WORK TO COMPLETE >> Can you retype the rows below, from the line with "Task: Select the Hide option" through the end of the rows, leaving the pictures out?

TASK INPUTS >>
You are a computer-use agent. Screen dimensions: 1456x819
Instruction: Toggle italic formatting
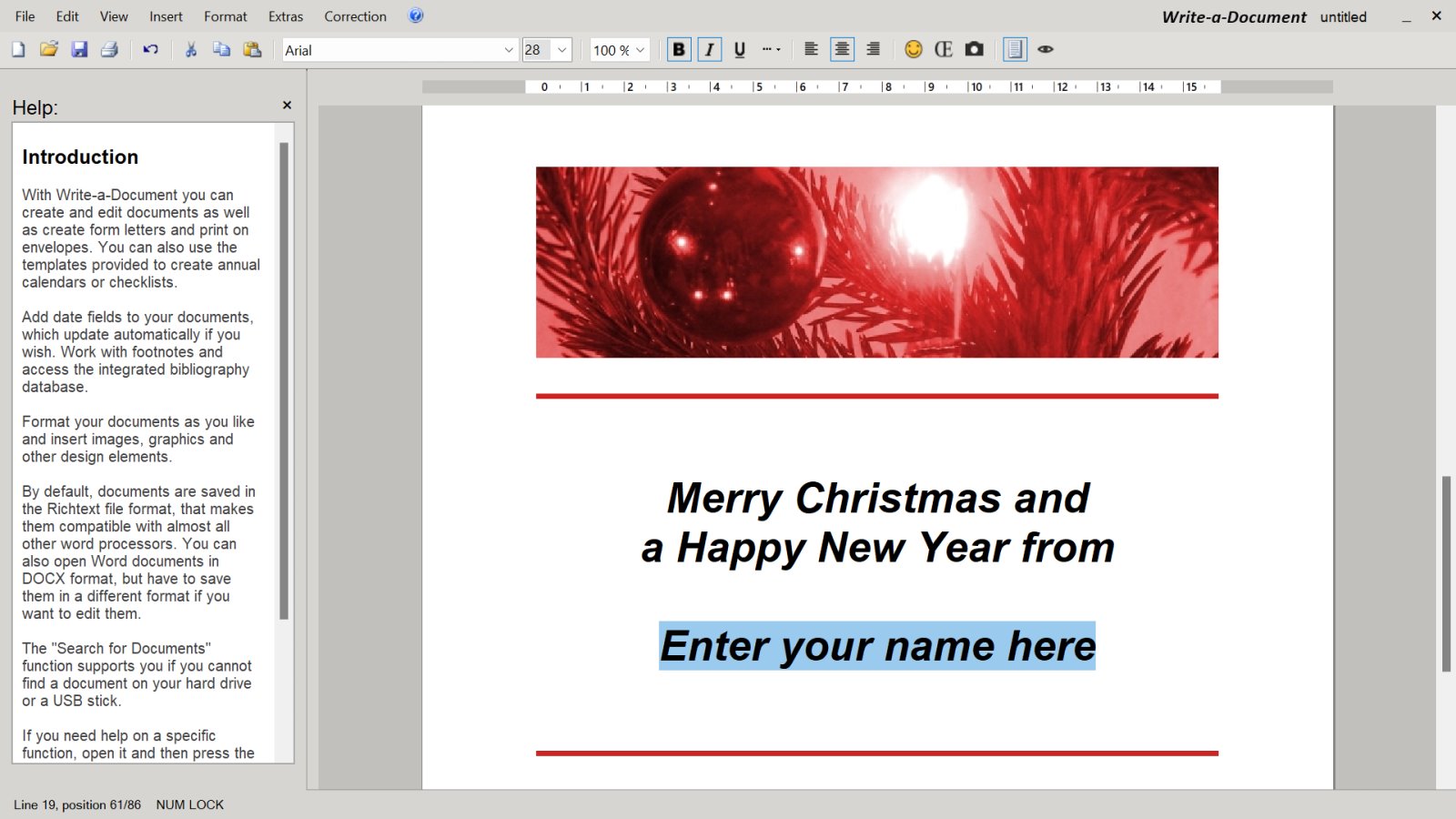(x=709, y=50)
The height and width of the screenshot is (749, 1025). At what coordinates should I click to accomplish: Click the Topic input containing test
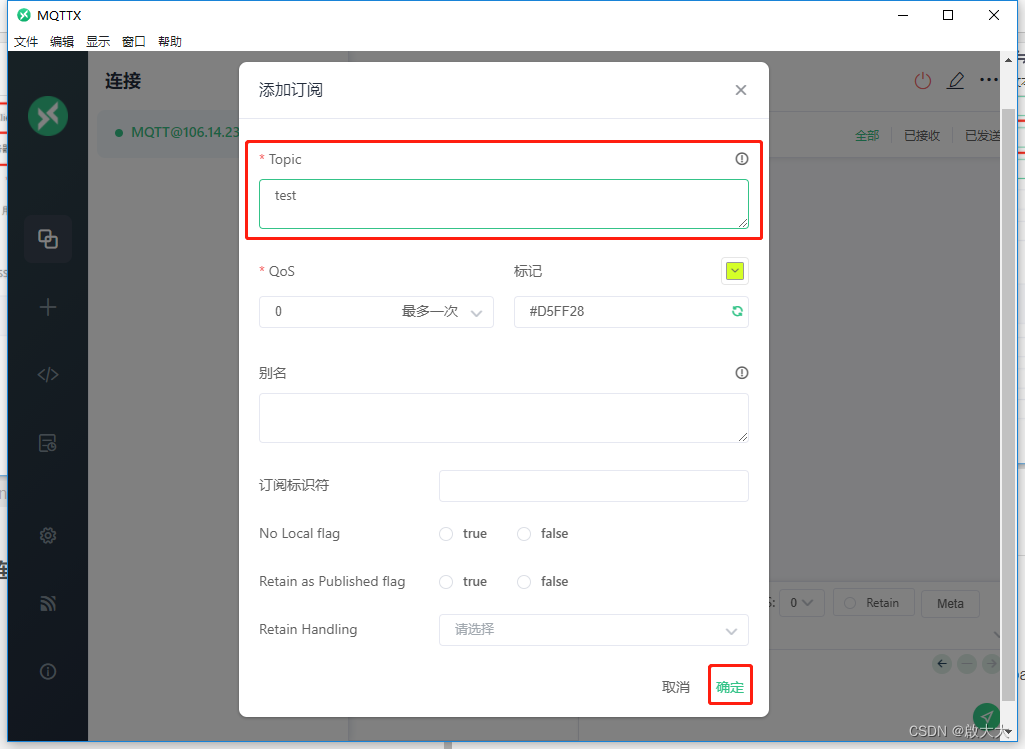504,203
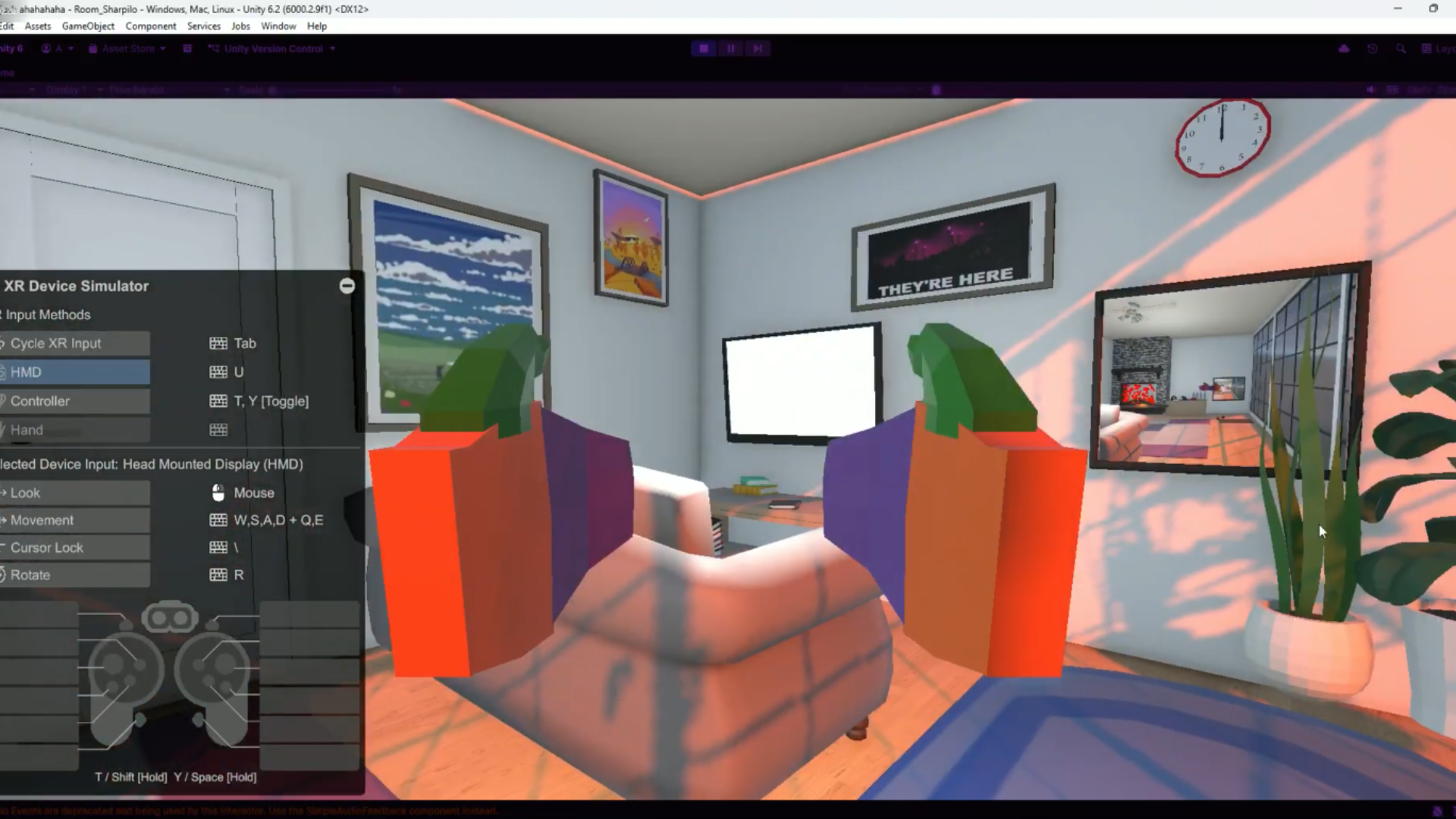Click the package manager box icon
Viewport: 1456px width, 819px height.
tap(187, 49)
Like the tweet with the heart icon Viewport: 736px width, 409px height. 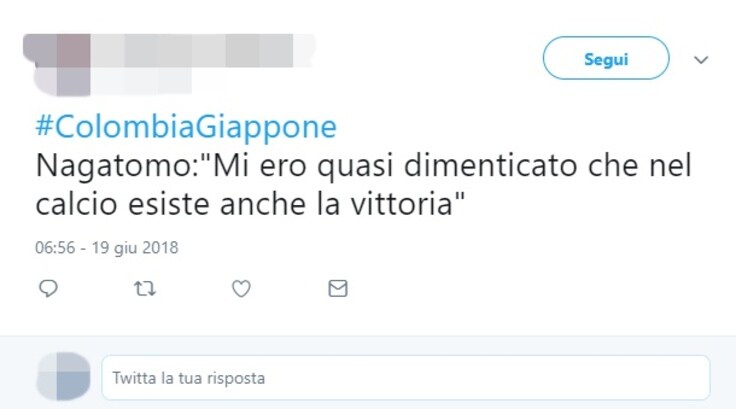tap(241, 288)
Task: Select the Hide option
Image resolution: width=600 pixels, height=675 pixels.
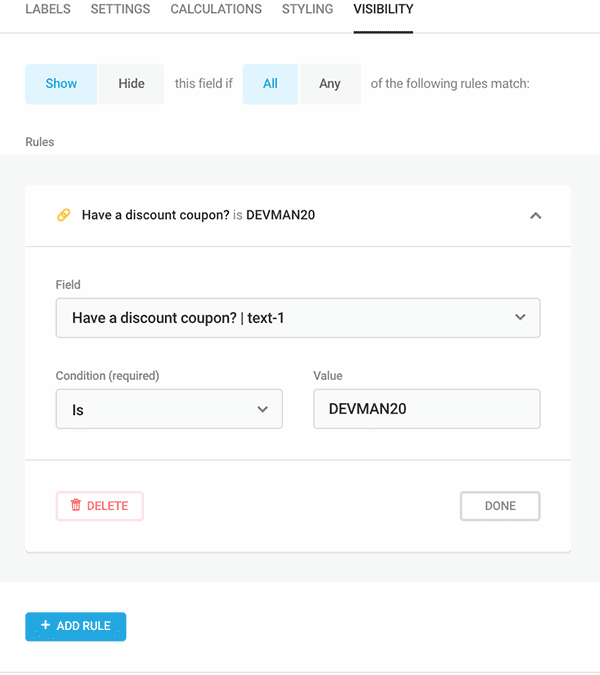Action: point(131,84)
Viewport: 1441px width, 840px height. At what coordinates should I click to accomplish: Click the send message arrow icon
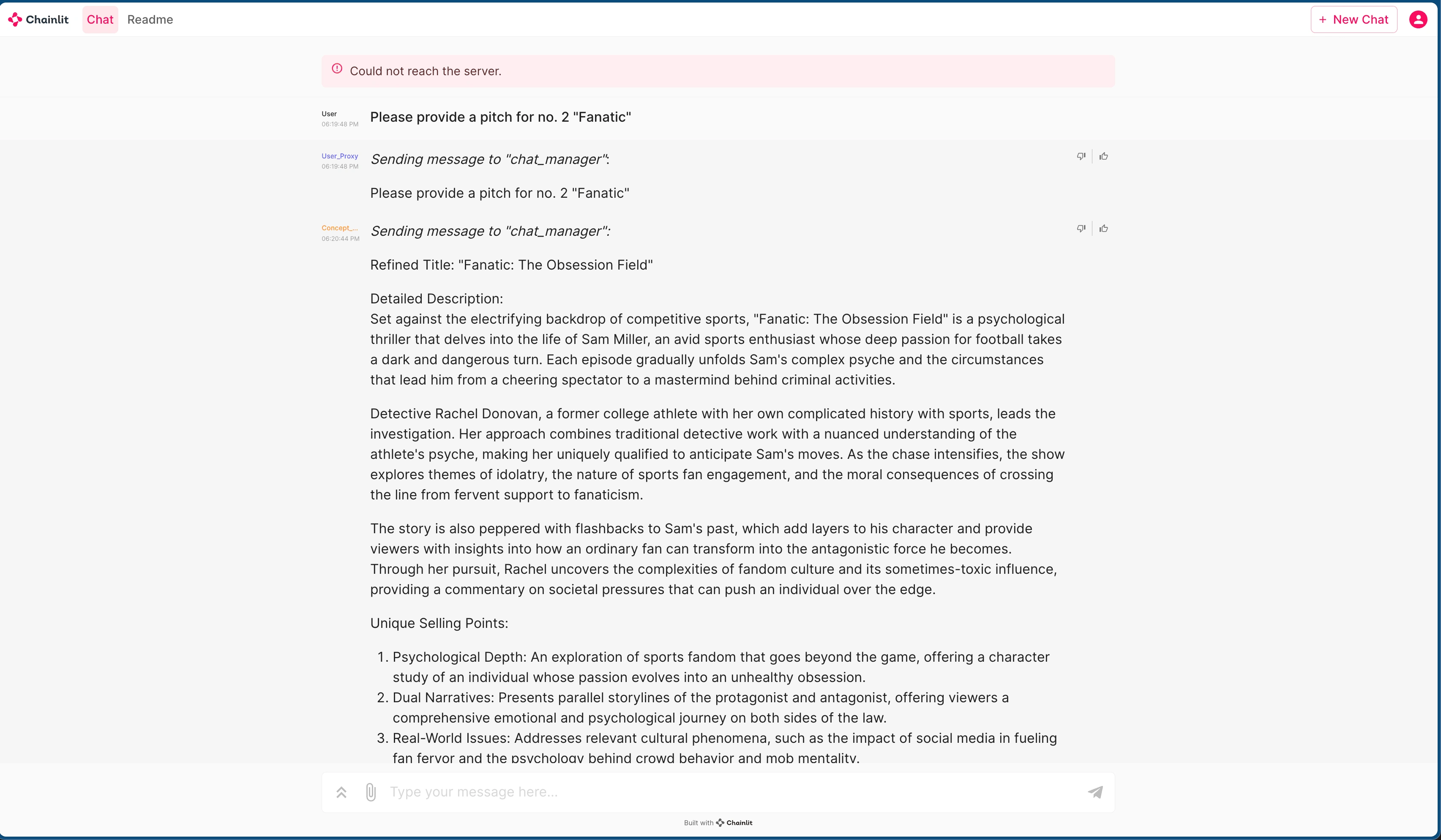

EXPECTED OUTPUT >>
Task: Select the Hide option
Image resolution: width=600 pixels, height=675 pixels.
Action: point(131,84)
Viewport: 1441px width, 840px height. At what coordinates should I click to accomplish: Click the send message arrow icon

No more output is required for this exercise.